Elle owes its success as much to lead actress Isabelle Huppert as to Verhoeven. Huppert, who earned a Lead Actress Oscar nomination (a decided rarity in a foreign-language film), is no stranger to playing psychologically complex characters but this may be her most conflicted one to date. Michele Leblanc is not easily pigeonholed. She’s smart, sarcastic, strong-willed, and fearless. She’s a proponent of “tough love” and uses people without a second thought. She enters risky relationships because of the thrill of danger. Emotionally and mentally, she’s damaged but what we initially take for denial may be something else altogether. She never plays the victim even when she is one. Huppert has no difficulty conveying all of this and much more, being simultaneously frightening and sexy.

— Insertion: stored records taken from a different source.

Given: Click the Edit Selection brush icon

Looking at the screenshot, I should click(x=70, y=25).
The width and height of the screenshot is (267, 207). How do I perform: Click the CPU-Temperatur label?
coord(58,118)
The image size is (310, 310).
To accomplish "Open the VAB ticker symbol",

The original plan was to make this movie, which features a screenplay by American David Birke based on a novel by Philippe Djian, in the United States with a “name” actress. Everyone approached by the producers declined. Huppert, however, having read the book, was eager to sign. Like Carice von Houten in Black Book, she formed a rapport with the director and the peculiar alchemy led to a memorable production.
Elle opens with a rape. By Verhoeven’s standards, it’s relatively tame (although we see longer versions of this scene from different perspectives in subsequent flashbacks). A woman is pulled to the ground, slapped, and forced to submit to a masked intruder. After he has departed, she gets up, cleans the mess, and takes a bath. By the next day, Michele is acting as if nothing happened, although she calls a locksmith to change her locks and buys some self-defense tools. By the time she tells friends about her ordeal, it’s several days in the past and she brings it up matter-of-factly at a dinner. They are shocked - not only that it happened but that she hasn’t told the police (or anyone else, for that matter).

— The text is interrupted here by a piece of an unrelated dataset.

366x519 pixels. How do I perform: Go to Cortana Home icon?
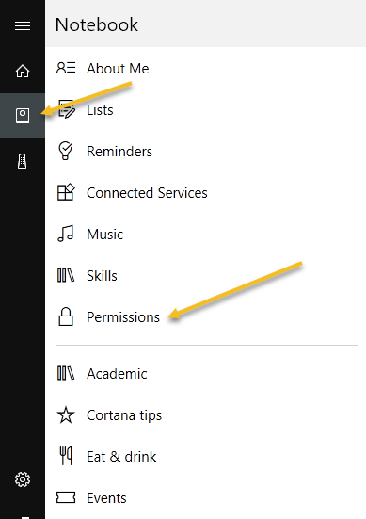point(23,71)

Although Michele may be unique in the pantheon of screen characters, the narrative is follows the traditional trajectory of a psychological thriller. When it becomes apparent that the rapist is stalking her, Michele begins an investigation to uncover his identity while preparing for a potential second assault. The movie pivots around the 90 minute mark to go in a different direction and, although this offers a great deal of fodder for discussion regarding the relationship between sex and violence and the nature of consent, it takes the film into an artificial zone. Characters begin interacting using “movie speak” rather than having true-to-life, meaningful conversations. Tonally, the final few scenes are at odds with everything that precedes them. They wrap up the story but feel more scripted than genuine.
Verhoeven has shown in the past that he’s a master of shock and exploitation. Here, as in 2006’s masterful Black Book, he exhibits a Hitchcockian flair for putting viewers on edge and keeping them there. The atmosphere is moody and the supporting cast offers a gallery of potential suspects who could wish Michele ill - a disaffected artist who sees her as officious and ineffective, a meek IT professional, an ex-husband (Charles Berling), a current lover (Christian Berkel), a helpful neighbor (Laurent Lafitte), and even her oblivious son (Jonas Bloquet).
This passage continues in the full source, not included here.